A hypothesis class has VC dimension 4. For a dataset of 100 points, approximately how does the growth function compare to the total number of possible labelings?
AThe growth function is approximately 2^100, essentially all labelings
BThe growth function is at most O(100^4) ≈ 10^8, a tiny fraction of 2^100 ≈ 10^30
CThe growth function is exactly 2^4 = 16, since the class can only shatter 4 points
DThe growth function equals C(100, 4) = 3,921,225, the number of ways to choose 4 points from 100
The Sauer-Shelah lemma states that for VC dimension d, the growth function Pi_H(n) <= sum_{i=0}^{d} C(n,i), which is O(n^d). For d=4 and n=100, this is roughly 100^4 = 10^8. The total number of possible labelings is 2^100 ≈ 10^30. So the hypothesis class can realize at most about 10^8 out of 10^30 possible labelings — an astronomically small fraction. This massive gap between the class's expressive power and the total possibilities is exactly what enables generalization: the class is too constrained to memorize arbitrary patterns.
Question 2 Multiple Choice
If a hypothesis class has growth function Pi_H(n) = 2^n for all n, what can you conclude about its VC dimension?
AThe VC dimension is exactly n
BThe VC dimension is infinite — the class can shatter sets of every size
CThe VC dimension is undefined because growth functions cannot equal 2^n
DThe VC dimension is 1, since 2^n grows exponentially from base 2
If Pi_H(n) = 2^n for all n, then for every n, there exists a set of n points on which H induces all 2^n labelings — meaning H shatters sets of every size.
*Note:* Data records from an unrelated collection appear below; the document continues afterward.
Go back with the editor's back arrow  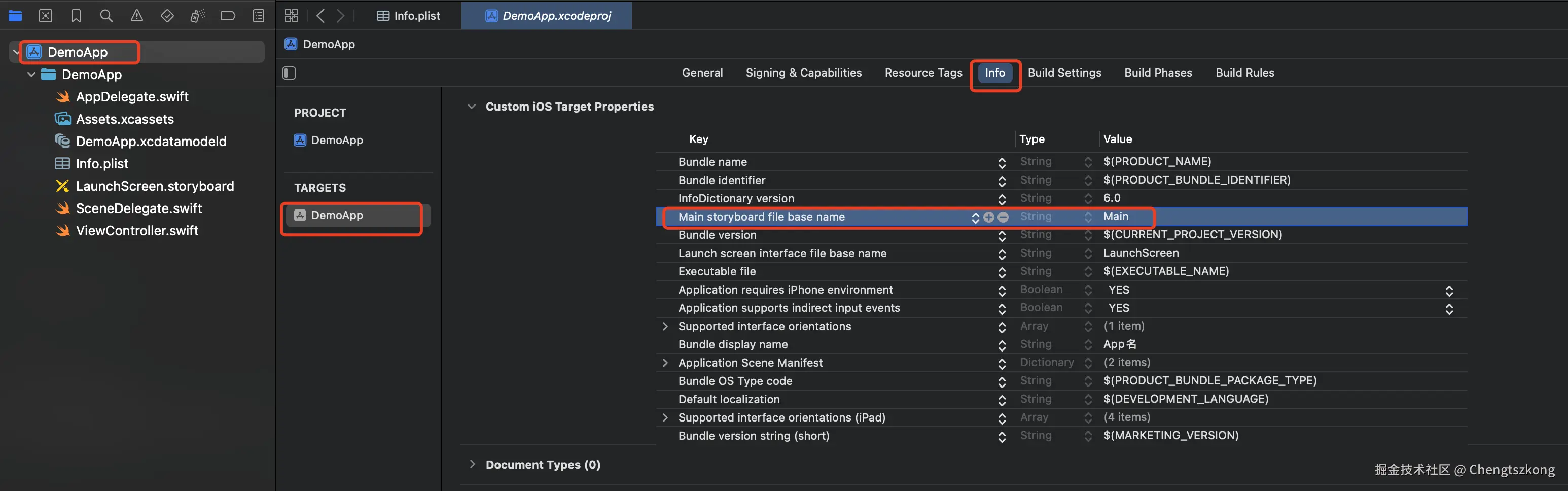click(x=321, y=16)
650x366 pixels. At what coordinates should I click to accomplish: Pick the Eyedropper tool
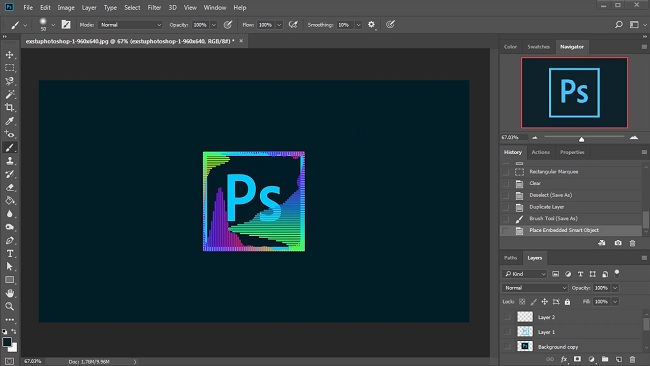(x=10, y=121)
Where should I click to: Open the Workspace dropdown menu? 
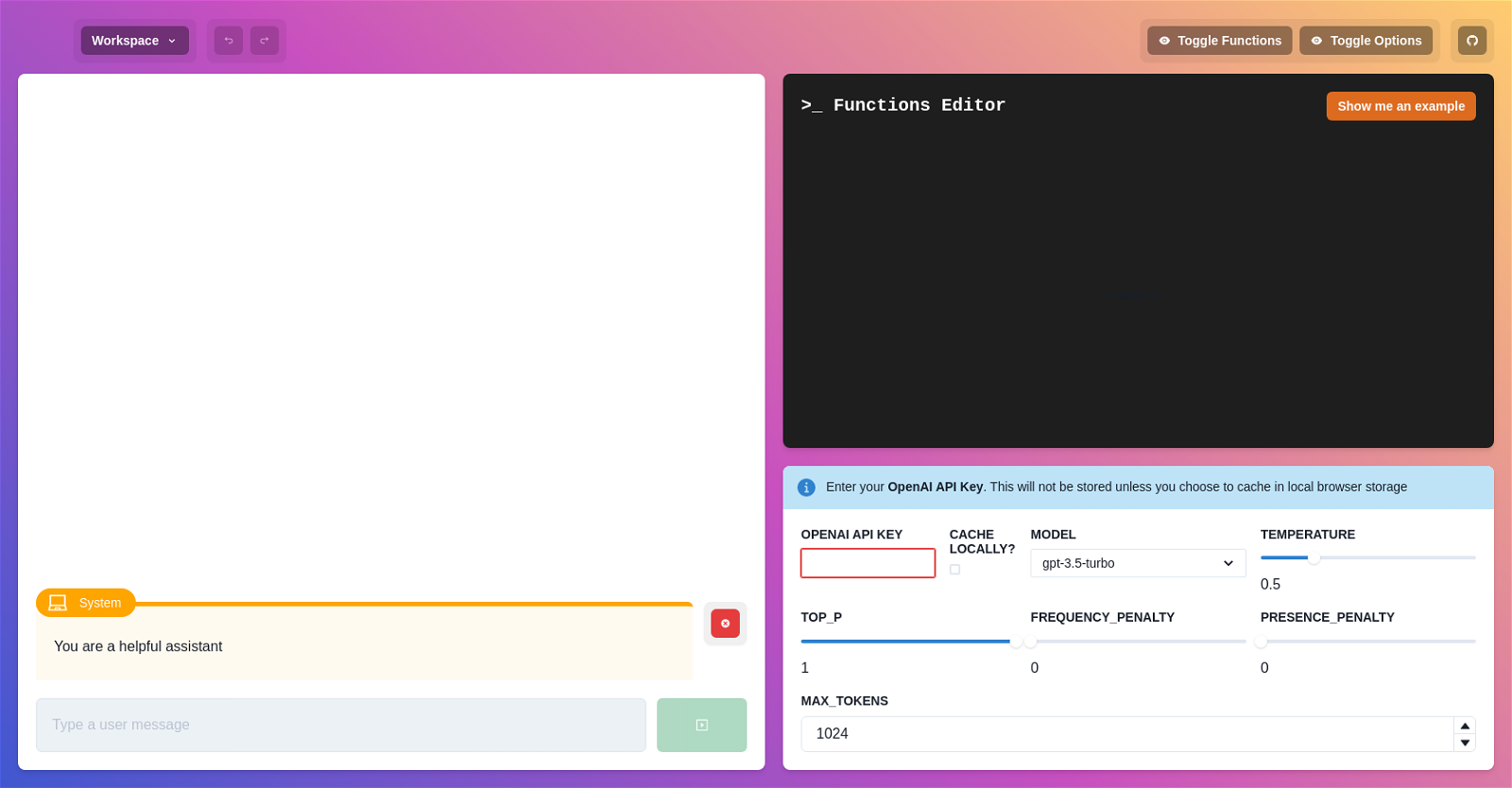(x=134, y=41)
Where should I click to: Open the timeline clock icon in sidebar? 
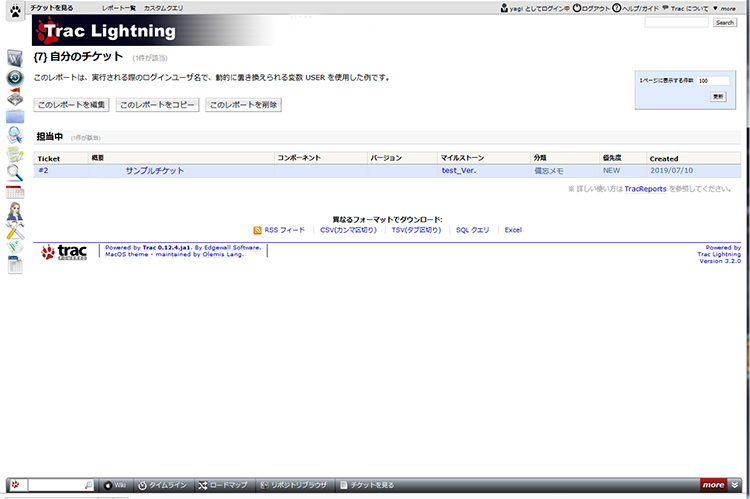[x=15, y=78]
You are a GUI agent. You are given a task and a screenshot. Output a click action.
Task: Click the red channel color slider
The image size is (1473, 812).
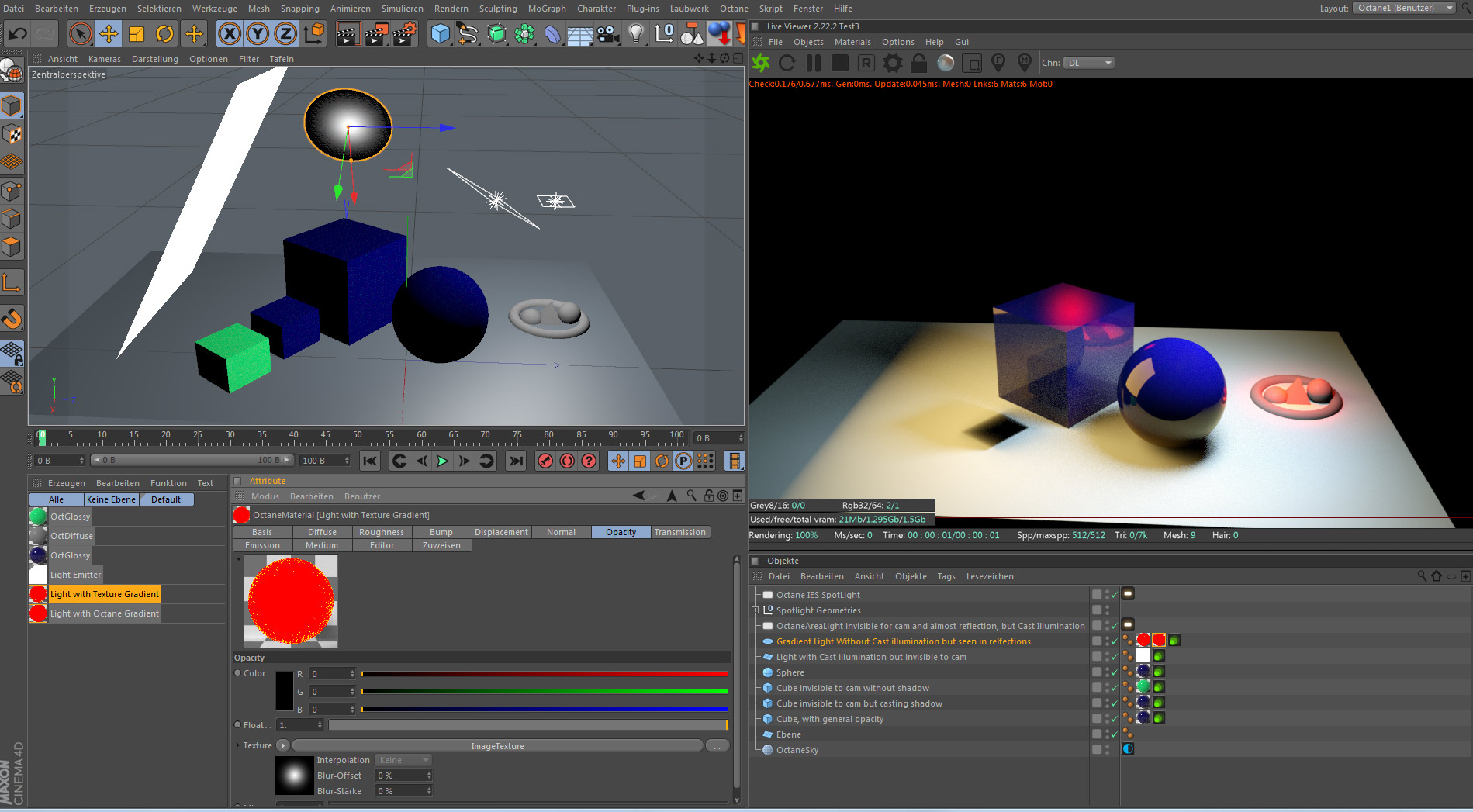[x=543, y=674]
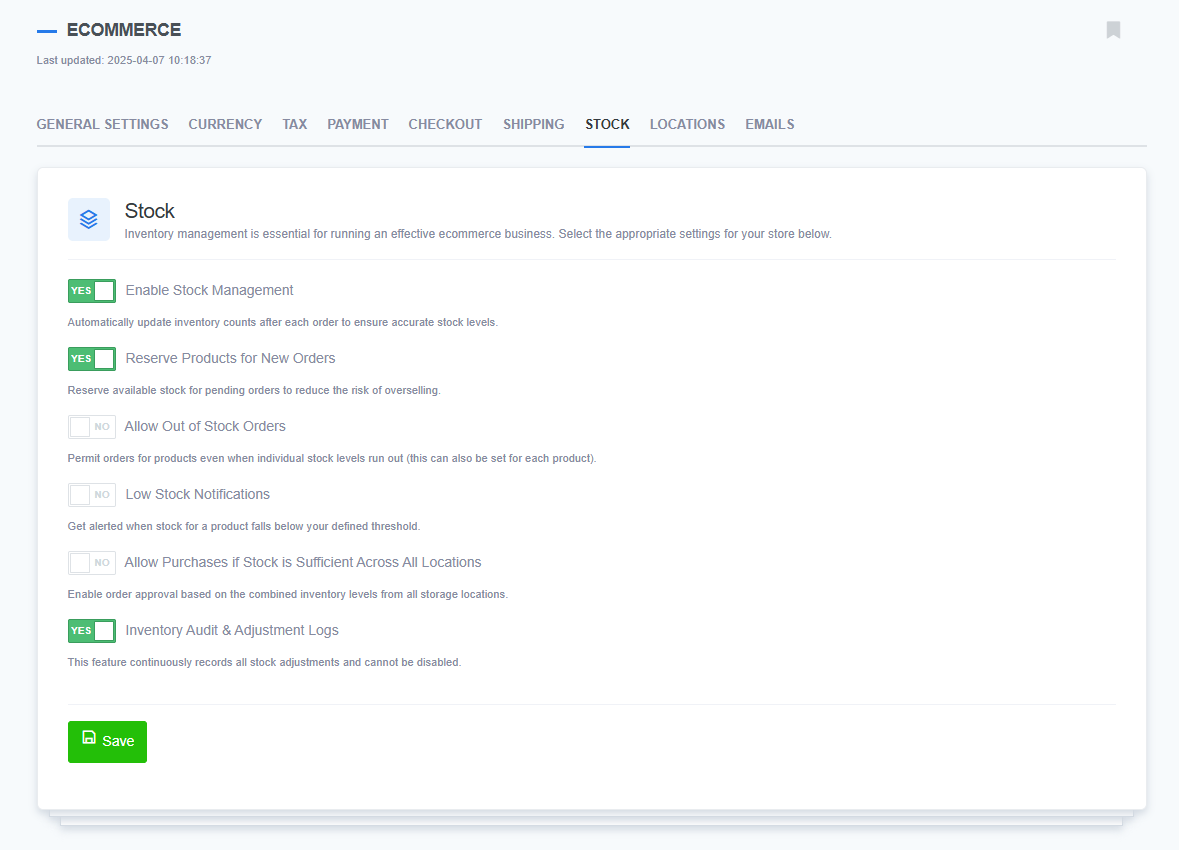Click the Ecommerce page heading

coord(124,30)
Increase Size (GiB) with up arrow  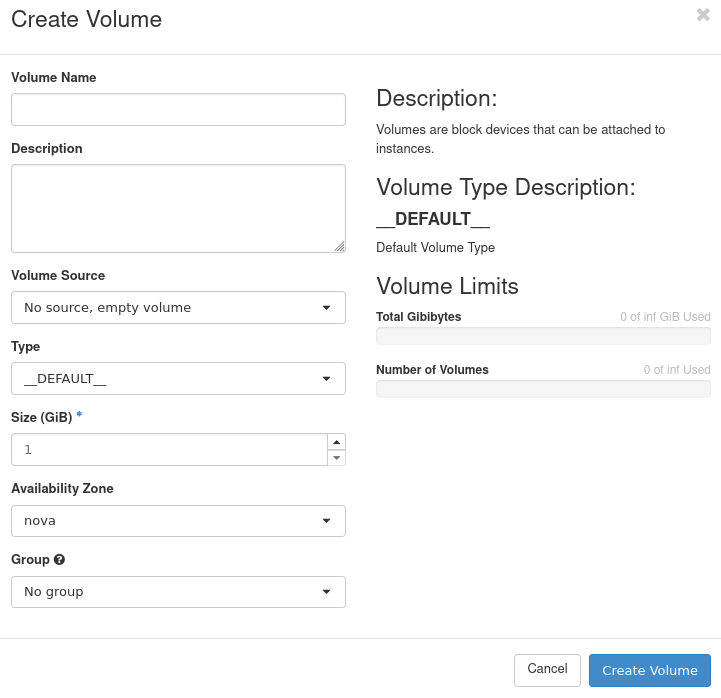coord(337,442)
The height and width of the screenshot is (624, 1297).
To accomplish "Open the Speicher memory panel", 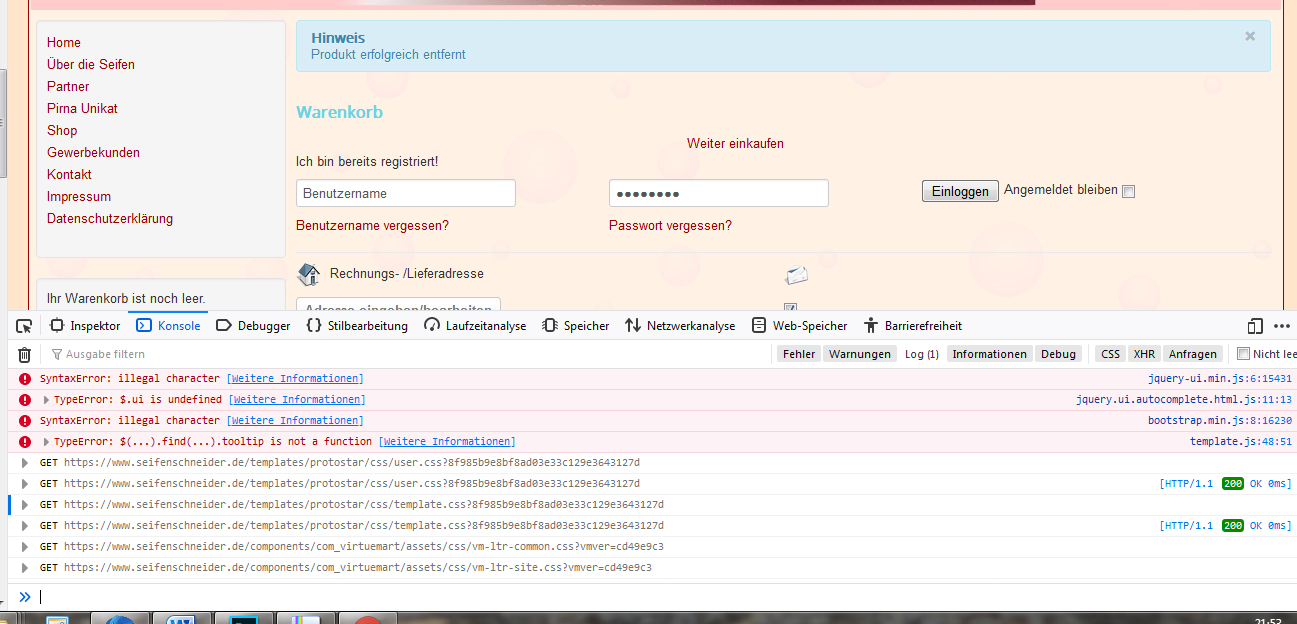I will click(575, 326).
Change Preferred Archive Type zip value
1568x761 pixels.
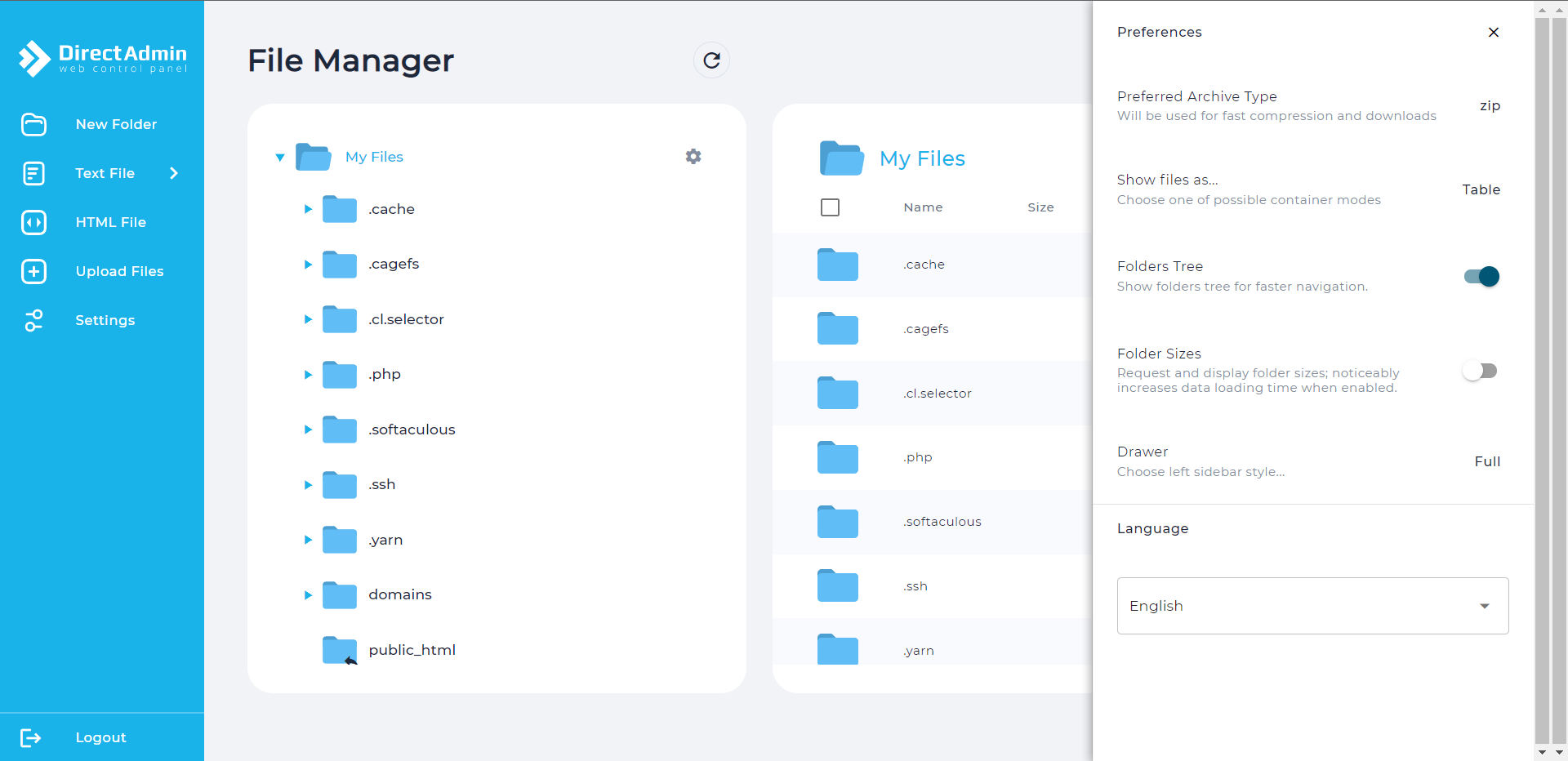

By definition, the VC dimension is the largest n for which shattering is possible, and since there is no upper bound here, the VC dimension is infinite. The Sauer-Shelah lemma tells us the converse: once the VC dimension is finite (say d), the growth function must drop from 2^n to O(n^d) for n > d. This is the phase transition that separates learnable from unlearnable classes.
Question 3 True / False
The growth function of a hypothesis class can take any value between 1 and 2^n for a sample of size n.
TTrue
FFalse
Answer: False
The growth function cannot take arbitrary values. The Sauer-Shelah lemma constrains it: if Pi_H(n) < 2^n for any n, then Pi_H(m) <= sum_{i=0}^{d} C(m,i) for all m, where d is the VC dimension. This means the growth function either equals 2^n (full shattering) or drops to a polynomial bound — there is no gradual intermediate behavior. This is sometimes called the 'phase transition' or 'dichotomy' of the growth function: exponential up to the VC dimension, polynomial after it. Values between the polynomial bound and 2^n are not achievable.
Question 4 True / False
Shattering a set of points means that the hypothesis class can correctly classify those points with any labeling, but it says nothing about points outside the set.
TTrue
FFalse
Answer: True
Shattering is a purely combinatorial property about the restrictions of H to a specific finite set. When H shatters S = {x_1, ..., x_n}, for each of the 2^n binary labelings of these n points, at least one hypothesis h in H matches that labeling on S. The behavior of h on any other point is irrelevant to the definition. Two hypotheses that agree on S but disagree everywhere else both 'count' for different labelings of S. This is why shattering is a measure of local expressiveness — it characterizes what the class can do on a specific set, not globally.
Question 5 Short Answer
Explain why the transition of the growth function from exponential to polynomial at the VC dimension is the key insight that enables PAC learning guarantees.
Think about your answer, then reveal below.
Model answer: PAC learning requires uniform convergence: the guarantee that training error approximates true error simultaneously for all hypotheses in the class. The number of hypotheses to control is effectively measured by the growth function — it counts the distinct behaviors of the class on a sample. If the growth function is 2^n (exponential), there are too many effective hypotheses to control with a polynomial number of samples: some hypothesis will fit noise by chance. The Sauer-Shelah lemma shows that finite VC dimension forces the growth function to be O(n^d) — polynomial. With only polynomially many effective hypotheses, a union bound combined with concentration inequalities gives uniform convergence with polynomially many samples. The exponential-to-polynomial phase transition is exactly the boundary between classes where uniform convergence is achievable (finite VC dimension, learnable) and classes where it is not (infinite VC dimension, not PAC-learnable).
This is the deep mathematical reason that VC dimension characterizes learnability. The growth function is the combinatorial object that the uniform convergence argument actually needs to bound, and the Sauer-Shelah lemma translates the VC dimension (a shattering property) into the growth function bound (a counting property) that makes the probabilistic argument work.